The system shall maintain a condensed specification document optimized for LLM context:
- Token budget: 2,500-3,000 tokens
- Content coverage: Core syntax, critical rules, common patterns, error checklist
- Format: Markdown with code examples
- Location:
tools/llm-eval/SPEC_CONDENSED.md
The condensed specification shall include:
- Core philosophy and design principles
- Snippet structure templates
- Complete step types with examples
- Database bindings and SQL dialect syntax
- Common generation errors with fixes
- Generation checklist
The system shall provide intelligent example selection based on task type:
- Example catalog: Minimum 15 categorized examples
- Selection algorithm: Relevance scoring with related category matching
- Token budget: 1,000-1,500 tokens for selected examples
- Selection count: 2-3 examples per generation task
Supported task categories:
- Pure functions
- CRUD operations
- Error handling
- Pattern matching
- Type definitions
- Database bindings
- Queries (Covenant and SQL dialects)
- Transactions
- Effectful functions
- Complex multi-step operations
- Code migration
- Refactoring
The system shall provide reusable prompt templates for common generation scenarios:
- Simple function generation
- CRUD function generation
- Complex multi-step function generation
- Type definition generation
- Migration from imperative languages
- Error recovery and self-correction
- Test generation
- Database schema to binding
- Query optimization
- Refactoring
Each template shall:
- Support parameterization
- Include context size budgets
- Provide example selection guidance
- Specify expected output format
The system shall integrate with the Covenant compiler for validation:
- Compiler detection: Automatically locate
covenant-clibinary or usecargo run - Error parsing: Extract error codes, messages, line numbers, and suggestions
- Phase detection: Identify compilation phase (parser, type_check, effect_check, codegen)

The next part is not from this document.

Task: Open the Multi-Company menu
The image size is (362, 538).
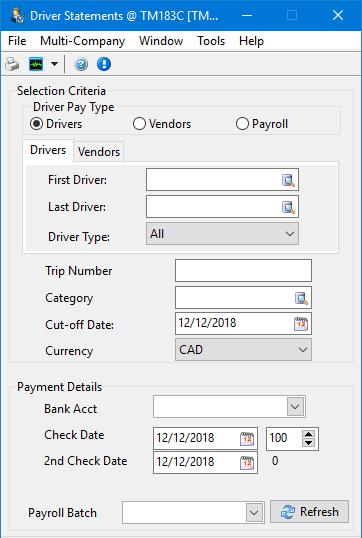Action: [x=82, y=41]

- Metrics collection: Compilation time, success status, phase reached
- Timeout handling: 30-second maximum compilation time
Validation results shall include:
- Success/failure status
- List of errors with structured metadata
- List of warnings
- Compilation time in milliseconds
- Phase reached identifier
The system shall provide an end-to-end generation pipeline:
Supported LLM providers:
- Anthropic (Claude models)
- OpenAI (GPT models)
- Mock (for testing without API calls)
Generation process:
- Task specification provided by user
- Automatic example selection based on task type
- Prompt construction with spec + examples + task
- LLM API call to generate code
- Compiler validation of generated code
- Automatic self-correction if validation fails (up to 3 attempts)
- Metrics collection and reporting
Self-correction loop:
- Maximum correction attempts: 3
- Error-driven correction prompts
- Automatic retry with compiler feedback
- Success determination: compiler validation passes
Metrics tracked per task:
- Attempt count
- First-pass success (boolean)
- Final success (boolean)
- Total prompt tokens
- Total completion tokens
- Total cost (USD)
- Total duration (milliseconds)
- Error codes encountered
The system shall include a comprehensive test suite:
- Total tasks: Minimum 100 tasks
- Coverage: All major language patterns and complexity levels
- Categories: Pure functions, CRUD, error handling, pattern matching, effects, complex operations, queries
Task distribution:
- Pure functions: 15+ tasks (arithmetic, strings, recursion)
- CRUD operations: 20+ tasks (create, read, update, delete across multiple entities)
- Error handling: 15+ tasks (parsing, validation, safe operations)
- Pattern matching: 10+ tasks (enums, options, results, trees)
- Effectful functions: 15+ tasks (I/O, HTTP, system operations)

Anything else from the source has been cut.